Task statement: All lines below starting at the one that holds "The width and height of the screenshot is (462, 343)." and ending at the one that holds "Task: Click the Average Hold Time 2m marker" should be printed exactly, ends included. Pictures should not be printed, nor anything else.

Material for the task:
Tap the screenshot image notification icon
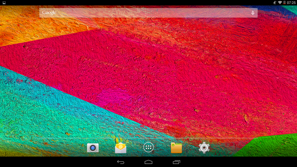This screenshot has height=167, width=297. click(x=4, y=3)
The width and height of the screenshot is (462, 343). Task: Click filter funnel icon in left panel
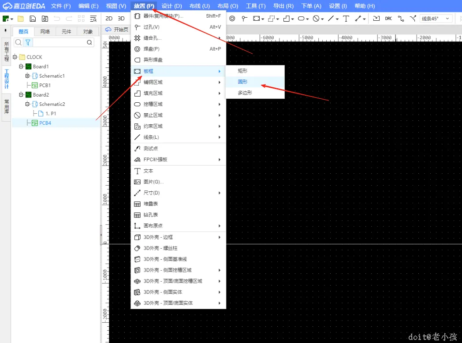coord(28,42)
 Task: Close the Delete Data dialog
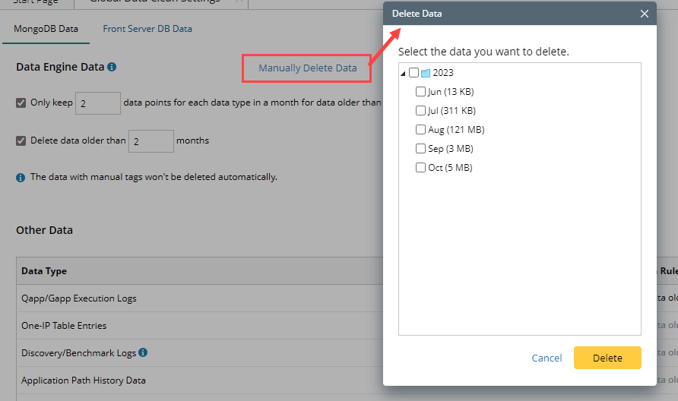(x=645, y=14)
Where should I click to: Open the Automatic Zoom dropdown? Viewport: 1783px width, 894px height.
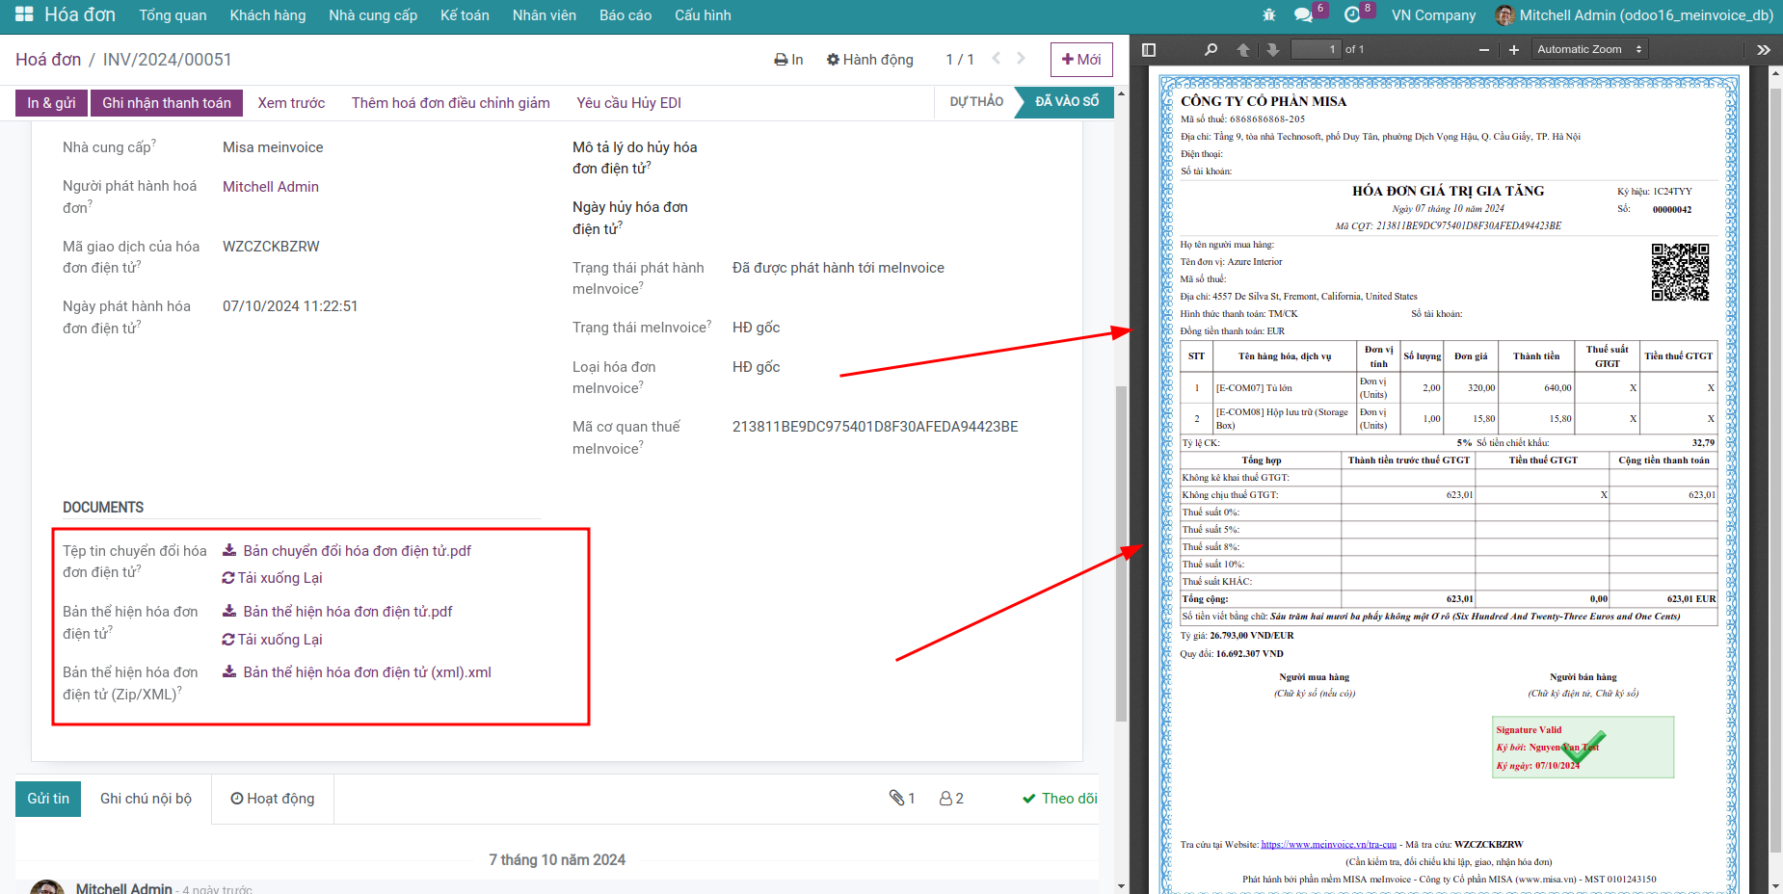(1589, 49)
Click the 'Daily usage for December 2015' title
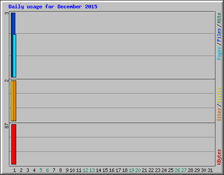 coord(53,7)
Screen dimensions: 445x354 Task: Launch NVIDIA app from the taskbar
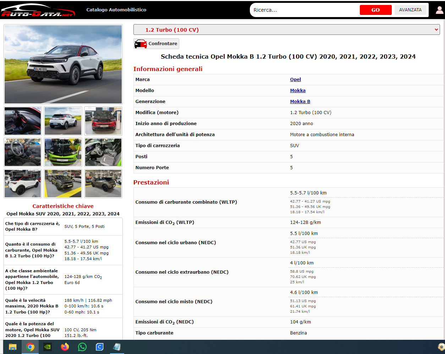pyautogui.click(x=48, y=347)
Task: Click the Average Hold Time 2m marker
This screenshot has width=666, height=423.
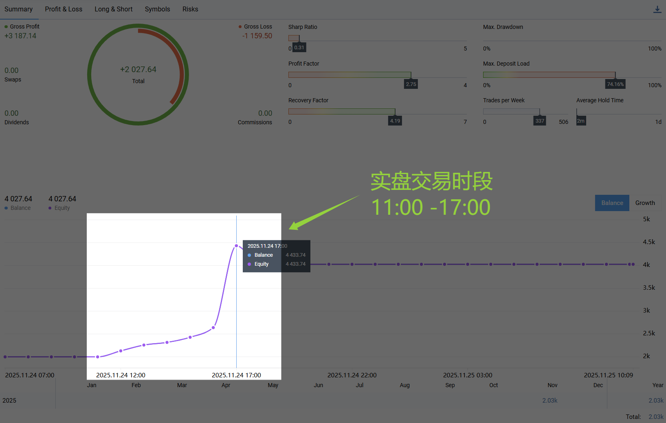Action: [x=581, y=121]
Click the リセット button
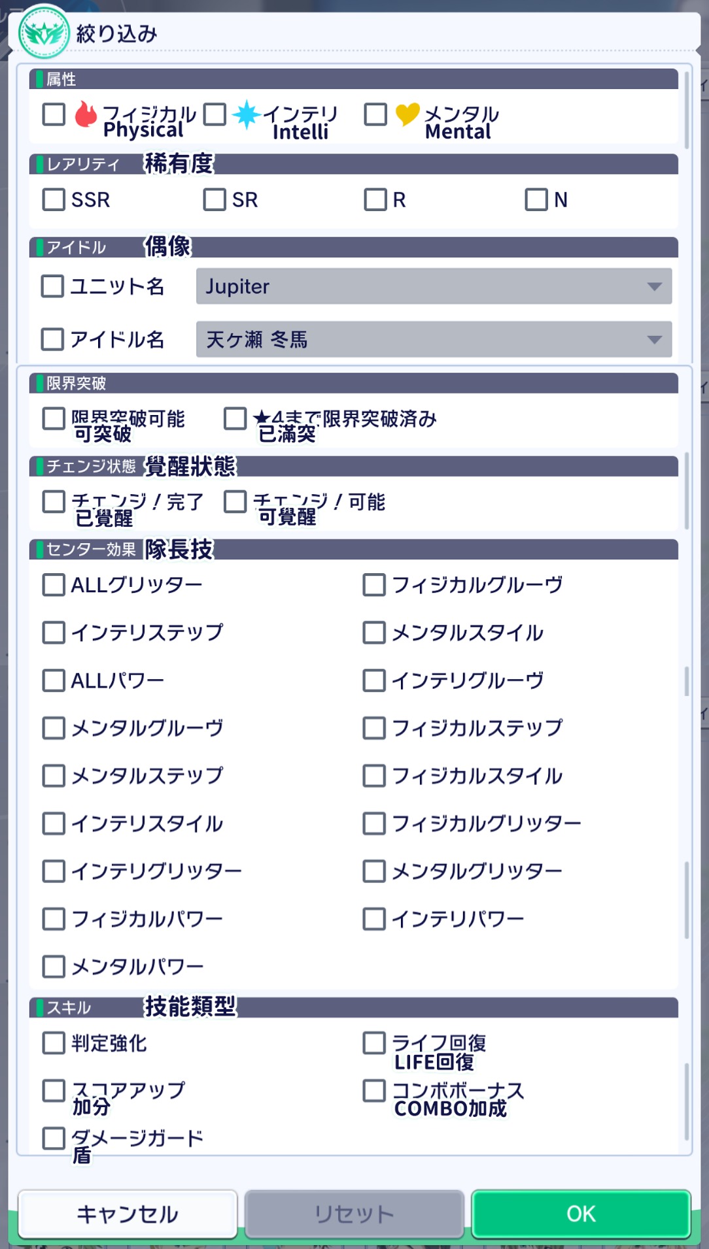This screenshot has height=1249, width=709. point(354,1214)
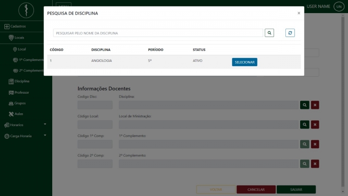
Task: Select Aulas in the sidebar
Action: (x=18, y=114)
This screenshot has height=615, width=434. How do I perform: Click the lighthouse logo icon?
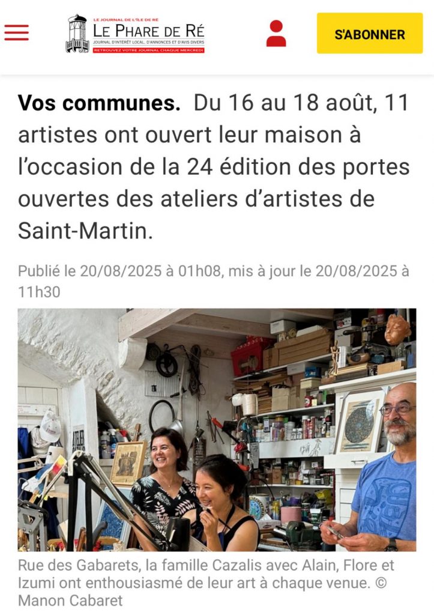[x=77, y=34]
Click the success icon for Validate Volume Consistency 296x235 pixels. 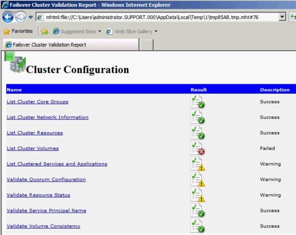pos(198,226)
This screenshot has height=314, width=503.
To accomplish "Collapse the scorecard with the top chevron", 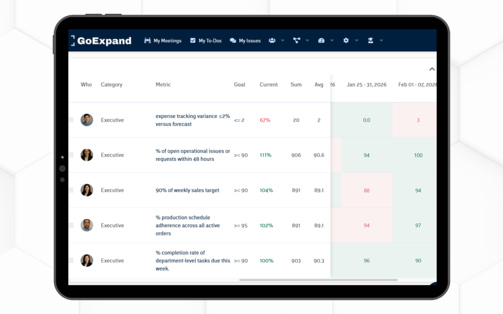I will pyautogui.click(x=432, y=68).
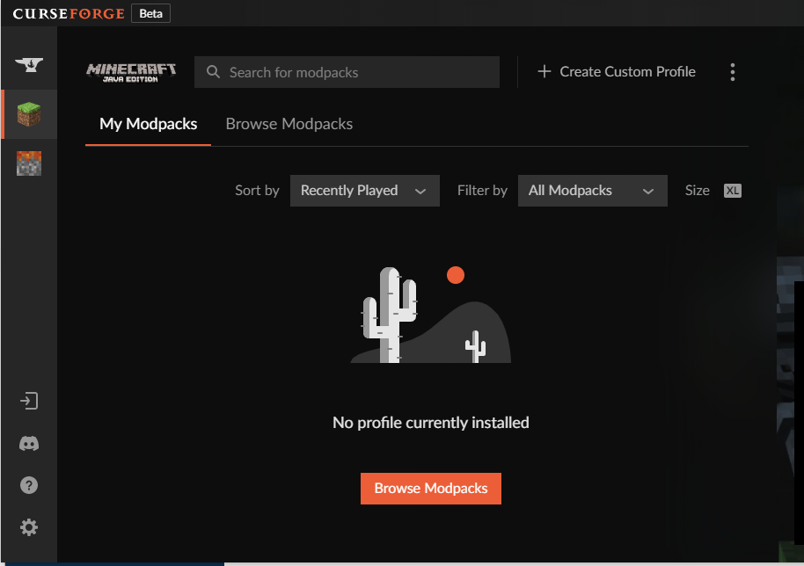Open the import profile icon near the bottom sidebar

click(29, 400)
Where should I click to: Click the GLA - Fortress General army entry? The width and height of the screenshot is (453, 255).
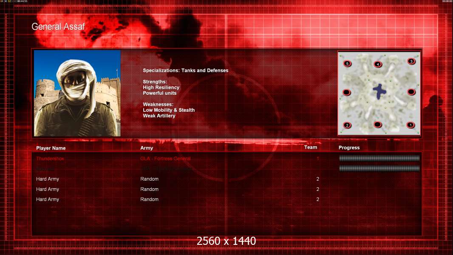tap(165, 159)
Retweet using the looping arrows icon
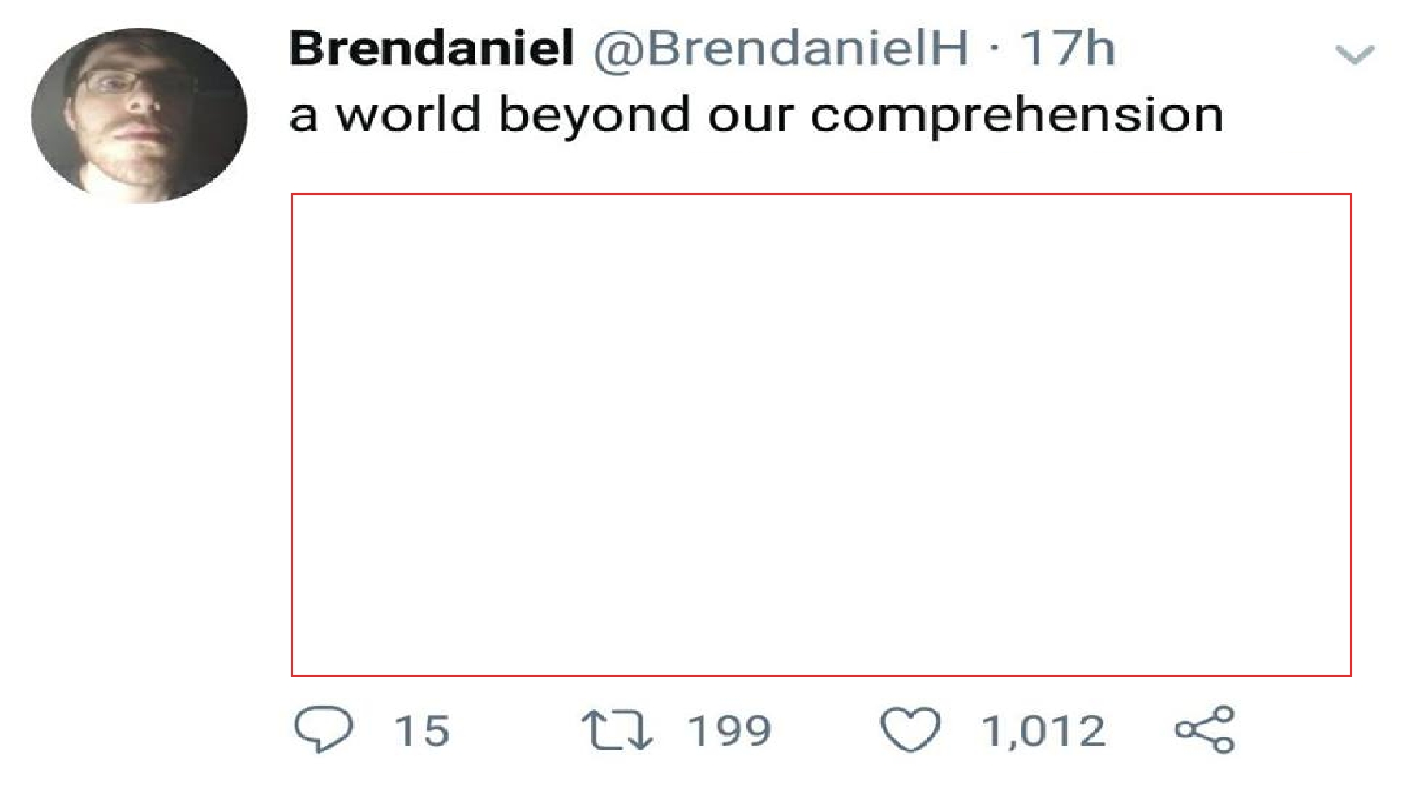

Expected answer:
The width and height of the screenshot is (462, 343). Task: Click filter funnel icon in left panel
coord(28,42)
 Task: Close the Delete Data dialog
(x=645, y=14)
Where should I click to: Open the Automatic Zoom dropdown? Viewport: 1783px width, 894px height.
(1589, 49)
Click the 'Daily usage for December 2015' title
 coord(53,7)
Screen dimensions: 445x354 Task: Launch NVIDIA app from the taskbar
pyautogui.click(x=48, y=347)
Task: Click the Average Hold Time 2m marker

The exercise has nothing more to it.